Bio: (1911–1990) American sociologist and anthropologist. Drake received his doctorate in anthropology from the University of Chicago. He lectured at Roosevelt University, the University of Ghana, and Stanford University.
At the start of his carrer he participated in the team of anthropologists that researched racial caste and social class in a town in Mississippi, and the results of that project were published in the book Deep South: A Social Anthropological Study of Caste and Class (1941). He was the director of the African and Afro-American Studies Program at Stanford and was the founder of the American Society for African Culture and the American Negro Leadership Conference on Africa.
Drake, together with Horace R. Cayton Jr., coauthored Black Metropolis: A Study of Negro Life in a Northern City (1945), a landmark study of African American life in an urban Northern setting. In 1947, Drake carried out dissertation research in Cardiff, Wales, focusing on a community of African seamen and their Welsh families. This work, published as Value Systems, Social Structure, and Race Relations in the British Isles (1954), analyzed forms of collective action that emerged in response to British racial and colonial hierarchies.
During his stay in Ghana, Drake studied the mass media and directed research on tensions between the postcolonial political elite and traditional authorities in Ghana. He also studied the development of Tema, a newly constructed port city populated by villagers resettled from ancestral lands. His analysis of this contested modernization process combined a critical perspective on government policy with an appreciation of its broader aims.
Later, Drake explored urban unrest and race relations in the United States, cultural continuity and transformation in the Caribbean, strategies of resistance and adaptation across diasporic communities, and the intellectual history of Black scholars within anthropology and Black studies.
Drake’s most ambitious work is the two-volume Black Folk Here and There: An Essay in History and Anthropology. In this sweeping study, he traced the cultural and intellectual history of anti-Black prejudice from the precolonial Old World diaspora to the plantation societies of the New World. Combining symbolic and textual analysis with intellectual history and the sociology of knowledge, Drake examined representations of sub-Saharan Africans in ancient Egypt and the Nile Valley, the Islamic and Judaic Middle East, Mediterranean Europe, and northern European Christendom. He also analyzed the profound transformations of the sixteenth century that contributed to the rise of racialized slavery.

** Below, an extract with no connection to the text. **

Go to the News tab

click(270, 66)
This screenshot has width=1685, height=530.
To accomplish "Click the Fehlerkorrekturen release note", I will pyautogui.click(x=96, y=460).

1940. Churches and Voluntary Associations Among Negroes in Chicago
1945. Black Metropolis: A Study of Negro Life in a Northern City
1954. Value Systems, Social Structure, and Race Relations in the British Isles
1966. Race Relations in a Time of Rapid Social Change.
1987. Black Folks Here and There: An Essay in History and Anthropology. Vol. 1.
1990. Black Folk Here and There: An Essay in History and Anthropology. Vol. 2.